The reason why life insurance companies want to cancel the contract and deduct money instead of returning all the deposited liability reserves to the insured is for the following reasons:

(1) Death adverse selection increased. Because the infirm generally do not propose to terminate the contract halfway, and a large number of healthy people will inevitably increase the average mortality rate of the insured after terminating the contract.

(2) affect the use of funds and reduce the company's investment. Due to the termination of the contract, the life insurance company must withdraw certain funds and pay them to the canceller in time, resulting in the company losing part of the investment interest.

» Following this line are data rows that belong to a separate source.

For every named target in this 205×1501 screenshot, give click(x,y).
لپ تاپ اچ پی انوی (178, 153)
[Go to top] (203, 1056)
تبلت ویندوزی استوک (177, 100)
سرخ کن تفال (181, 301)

(3) Additional expenses need to be amortized. In the first year after the issuance of the policy, the excess fees were stopped due to the surrender or termination of the insured, which made it impossible to recover some of the extra premiums.

(4) The cancellation procedures need to be paid.

For the insured and the insured, the cash value has the following three functions:

1, the insured surrenders. The surrender fee is charged according to the cash value. If there is a policy loan, automatic prepayment, etc. When surrendering, the insurance company will first deduct the arrears and interest from the cash value.

2. Policy loans. Generally, the policy with the policy loan function takes the cash value as the denominator and allows the insured to borrow the maximum amount. Most insurance policies stipulate that the maximum loan amount of the insured shall not exceed 70% of the insurance contract.

3. Dividend. In the dividend insurance contract, the annual dividend enjoyed by the insured is based on the cash value. The dividend paid by the insurance company is not proportional to the total premium paid by the insured, but exists in the form of cash value. If the business personnel do not explain clearly to the insured, it will often lead to disputes in the next year's dividend.

Further reading: How to buy insurance, which is good, and teach you how to avoid these "pits" of insurance.